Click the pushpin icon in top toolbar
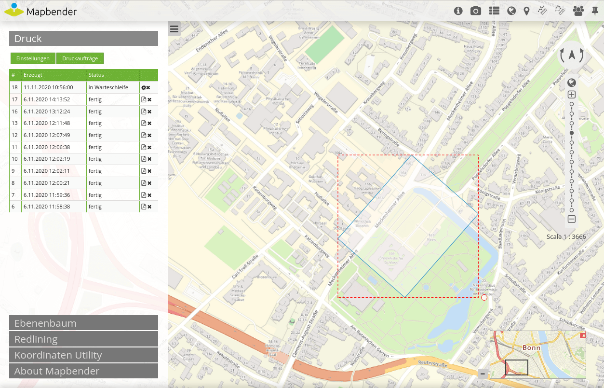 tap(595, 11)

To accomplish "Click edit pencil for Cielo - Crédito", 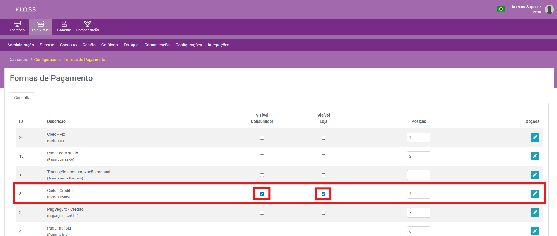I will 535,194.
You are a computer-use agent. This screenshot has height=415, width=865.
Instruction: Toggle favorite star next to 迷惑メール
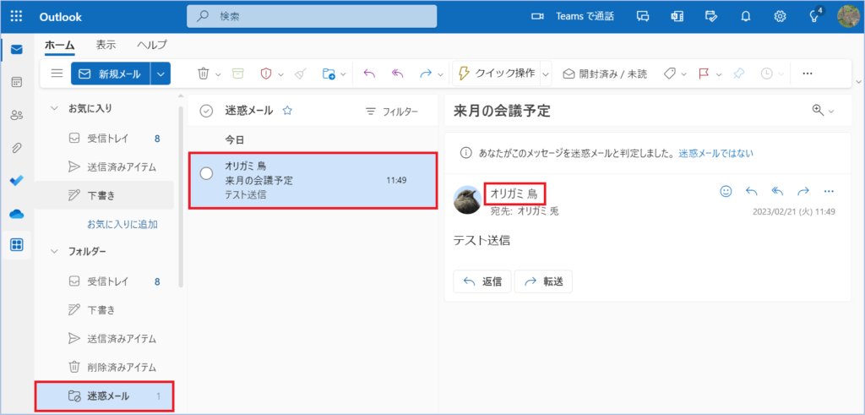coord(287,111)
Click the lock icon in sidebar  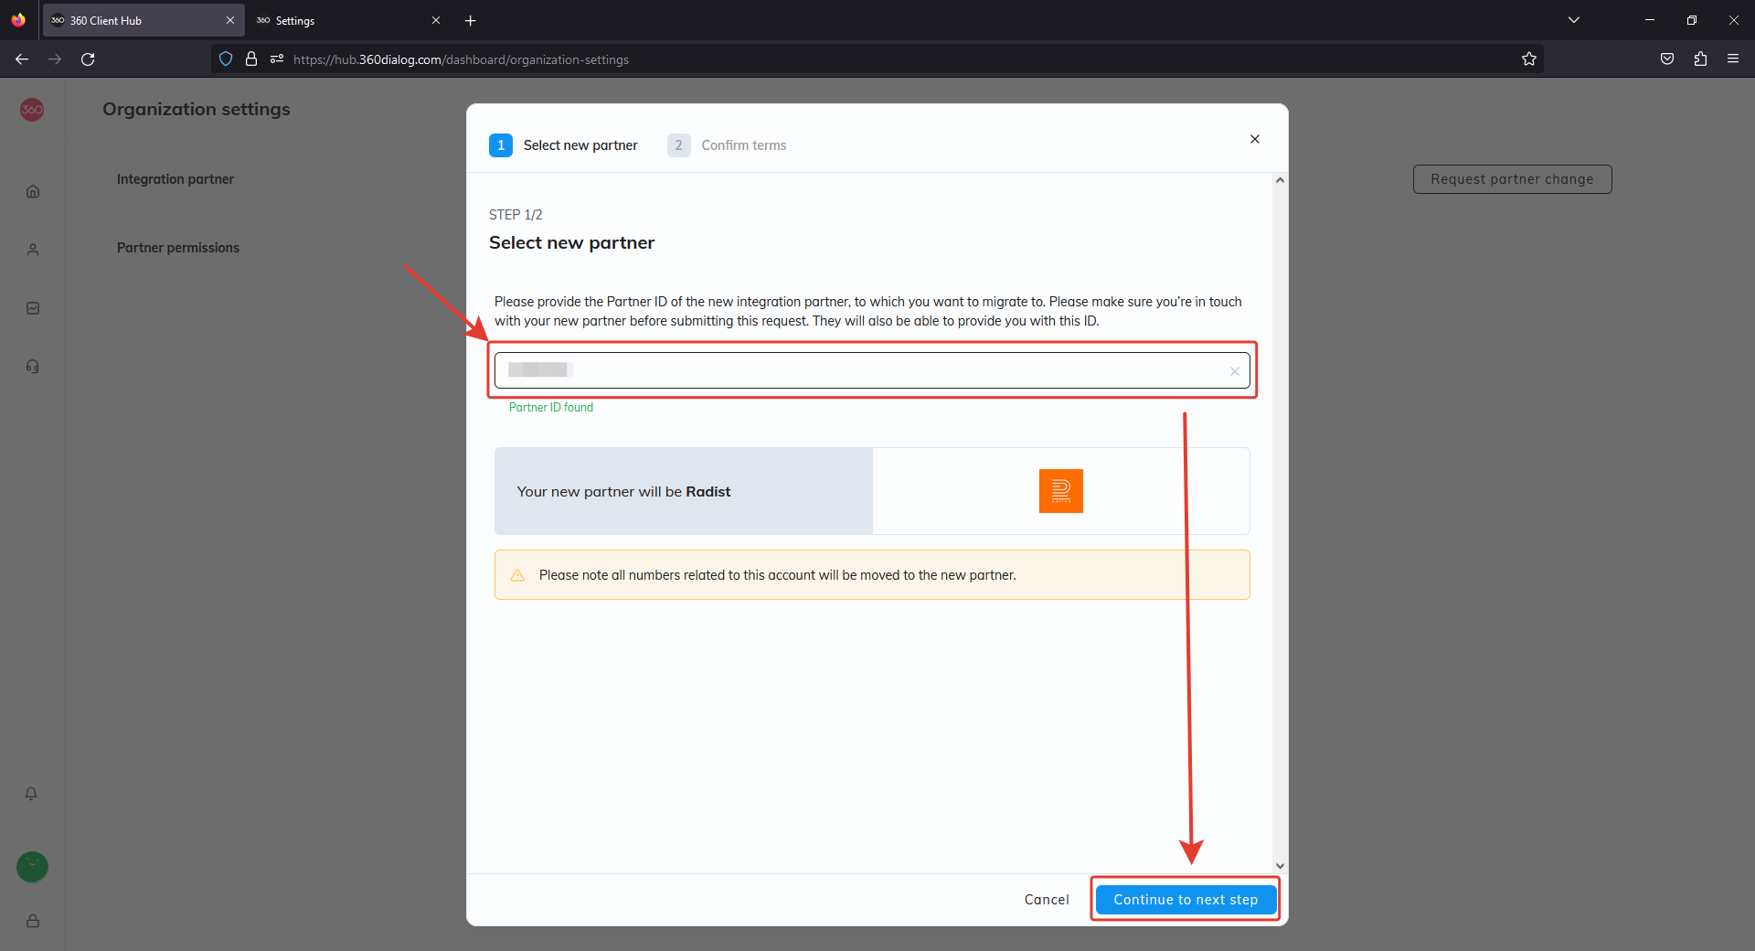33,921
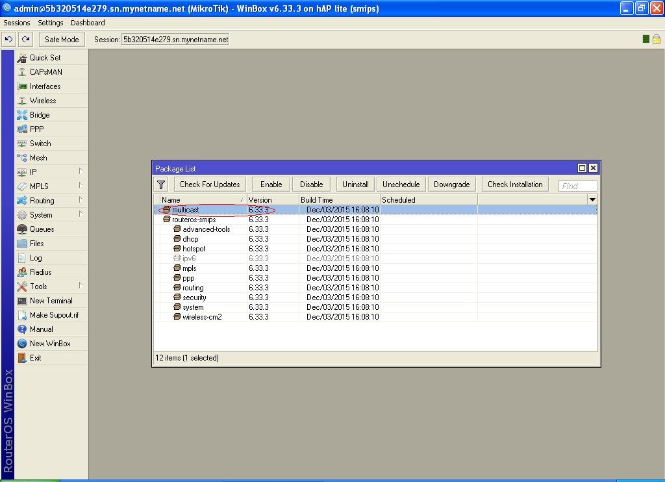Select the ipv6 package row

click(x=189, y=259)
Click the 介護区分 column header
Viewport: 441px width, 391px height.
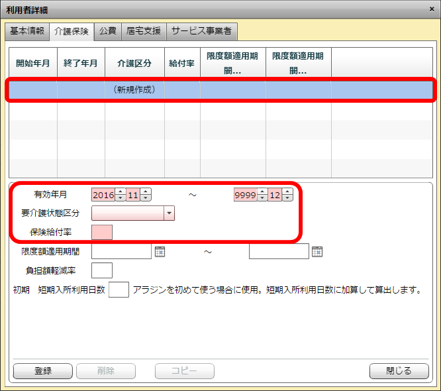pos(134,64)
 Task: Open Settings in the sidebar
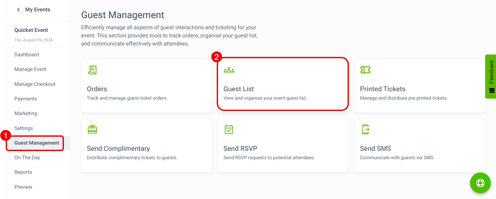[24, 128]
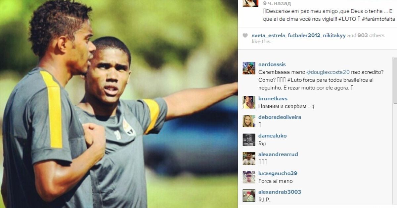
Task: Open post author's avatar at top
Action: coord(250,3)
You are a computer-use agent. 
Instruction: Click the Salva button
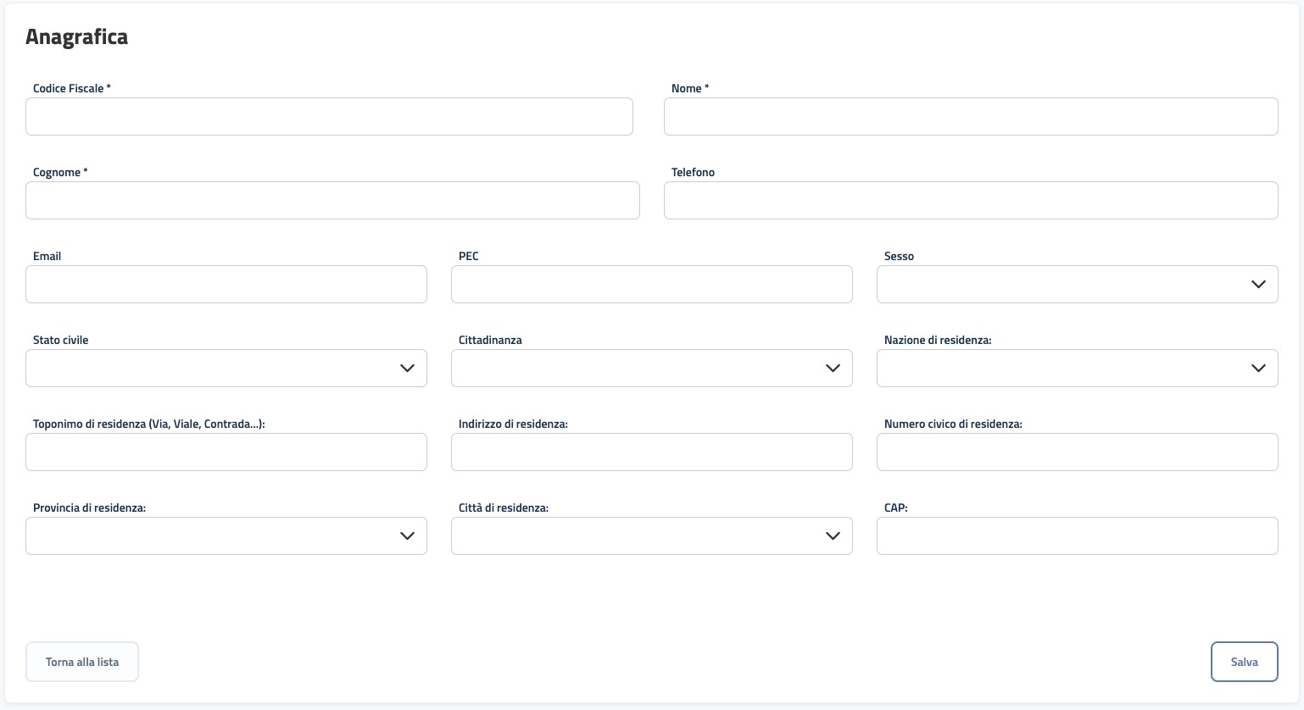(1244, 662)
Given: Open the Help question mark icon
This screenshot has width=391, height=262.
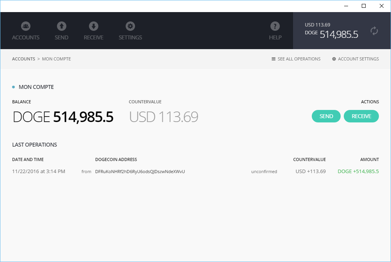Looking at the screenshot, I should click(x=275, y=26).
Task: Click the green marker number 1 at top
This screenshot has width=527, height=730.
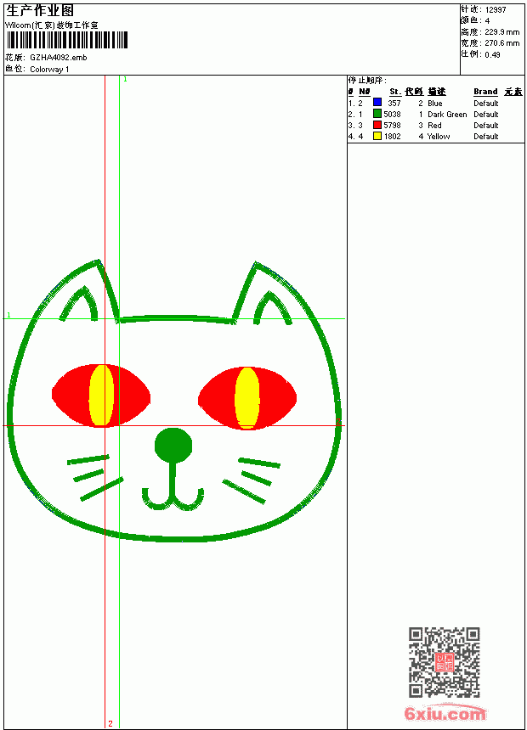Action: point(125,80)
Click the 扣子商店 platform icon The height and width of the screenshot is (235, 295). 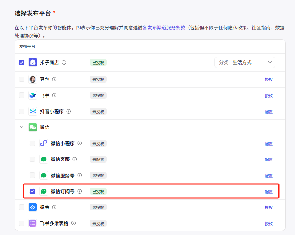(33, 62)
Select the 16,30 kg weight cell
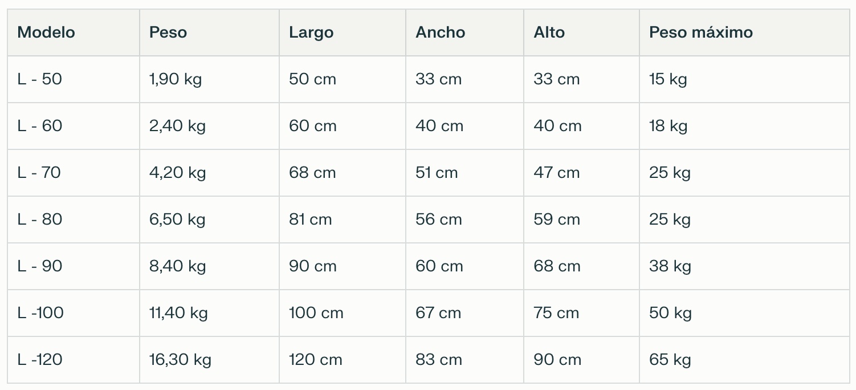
━━━━
## Exercise description:
Where does the string "agent" appear in the records above? Return every line that holds it.

## Answer for the task:
You are a computer-use agent. This screenshot has height=415, width=865.
You are a computer-use agent. 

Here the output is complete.